Star in the constellation Monoceros

13 Monocerotis (13 Mon) is a class A0 Ib (white supergiant) star in the constellation Monoceros. Its apparent magnitude is 4.5 and it is approximately 780 pc away.

13 Mon lies within the Monoceros OB1 stellar association, halfway between the Rosette Nebula and NGC 2264, at a distance of about 780 parsecs. It is surrounded by a small reflection nebula listed as Van den Bergh 81 (VdB 81).

13 Monocerotis has been used as a standard star for the A0 Ib spectral class.

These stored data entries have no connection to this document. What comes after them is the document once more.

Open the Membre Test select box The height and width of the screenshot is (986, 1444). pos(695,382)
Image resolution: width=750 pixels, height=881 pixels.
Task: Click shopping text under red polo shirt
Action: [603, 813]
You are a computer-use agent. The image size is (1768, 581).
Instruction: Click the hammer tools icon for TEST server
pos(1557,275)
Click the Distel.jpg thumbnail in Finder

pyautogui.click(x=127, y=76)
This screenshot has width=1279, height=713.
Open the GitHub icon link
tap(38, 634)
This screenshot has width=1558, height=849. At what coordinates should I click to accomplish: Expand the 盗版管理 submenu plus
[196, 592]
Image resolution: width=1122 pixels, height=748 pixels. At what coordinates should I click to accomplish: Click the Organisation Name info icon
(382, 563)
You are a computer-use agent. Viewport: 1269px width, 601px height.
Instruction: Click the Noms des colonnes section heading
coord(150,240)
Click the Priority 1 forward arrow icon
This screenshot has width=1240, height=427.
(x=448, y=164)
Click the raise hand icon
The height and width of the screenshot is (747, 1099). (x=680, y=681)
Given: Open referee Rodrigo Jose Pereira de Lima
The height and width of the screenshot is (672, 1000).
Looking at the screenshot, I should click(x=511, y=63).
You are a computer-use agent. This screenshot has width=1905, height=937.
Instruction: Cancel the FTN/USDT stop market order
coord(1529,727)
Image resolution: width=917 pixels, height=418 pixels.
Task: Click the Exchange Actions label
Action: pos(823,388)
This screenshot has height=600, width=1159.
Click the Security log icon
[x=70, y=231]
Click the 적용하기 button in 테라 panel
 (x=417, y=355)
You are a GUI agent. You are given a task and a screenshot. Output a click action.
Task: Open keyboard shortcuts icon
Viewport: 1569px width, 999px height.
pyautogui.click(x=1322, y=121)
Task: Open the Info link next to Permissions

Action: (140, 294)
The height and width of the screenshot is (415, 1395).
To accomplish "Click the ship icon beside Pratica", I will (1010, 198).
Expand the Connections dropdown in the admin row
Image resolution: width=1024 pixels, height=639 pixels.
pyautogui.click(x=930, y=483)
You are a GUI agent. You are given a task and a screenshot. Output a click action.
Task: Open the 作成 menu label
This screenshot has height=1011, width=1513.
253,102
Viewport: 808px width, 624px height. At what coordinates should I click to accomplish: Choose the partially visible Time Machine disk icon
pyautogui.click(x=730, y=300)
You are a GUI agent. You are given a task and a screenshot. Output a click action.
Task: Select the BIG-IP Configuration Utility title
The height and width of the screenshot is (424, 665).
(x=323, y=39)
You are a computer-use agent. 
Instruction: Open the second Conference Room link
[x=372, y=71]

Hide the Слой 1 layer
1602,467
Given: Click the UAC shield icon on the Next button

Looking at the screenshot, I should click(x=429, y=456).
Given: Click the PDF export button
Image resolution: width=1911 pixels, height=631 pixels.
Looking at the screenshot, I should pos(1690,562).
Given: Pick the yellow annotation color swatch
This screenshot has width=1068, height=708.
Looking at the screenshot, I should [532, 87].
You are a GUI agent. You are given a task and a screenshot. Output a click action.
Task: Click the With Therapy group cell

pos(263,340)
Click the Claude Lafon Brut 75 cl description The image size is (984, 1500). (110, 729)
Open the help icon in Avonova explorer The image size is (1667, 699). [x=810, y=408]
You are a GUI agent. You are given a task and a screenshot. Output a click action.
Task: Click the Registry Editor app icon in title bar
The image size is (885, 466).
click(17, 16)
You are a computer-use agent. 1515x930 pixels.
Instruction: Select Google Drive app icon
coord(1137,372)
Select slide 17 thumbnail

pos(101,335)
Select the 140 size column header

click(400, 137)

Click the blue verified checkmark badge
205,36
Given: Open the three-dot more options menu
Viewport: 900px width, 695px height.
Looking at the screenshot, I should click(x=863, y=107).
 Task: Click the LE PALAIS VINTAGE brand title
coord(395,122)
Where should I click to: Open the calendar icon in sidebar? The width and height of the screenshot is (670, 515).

Extended photometry of 13 Monocerotis from 1997 to 2000 shows irregular variation of up to 0.04 magnitudes and also a slight trend to become fainter over the period. All the bright A0 - A5 supergiants analysed using Hipparcos satellite data were found to be variable, but 13 Mon was the least variable.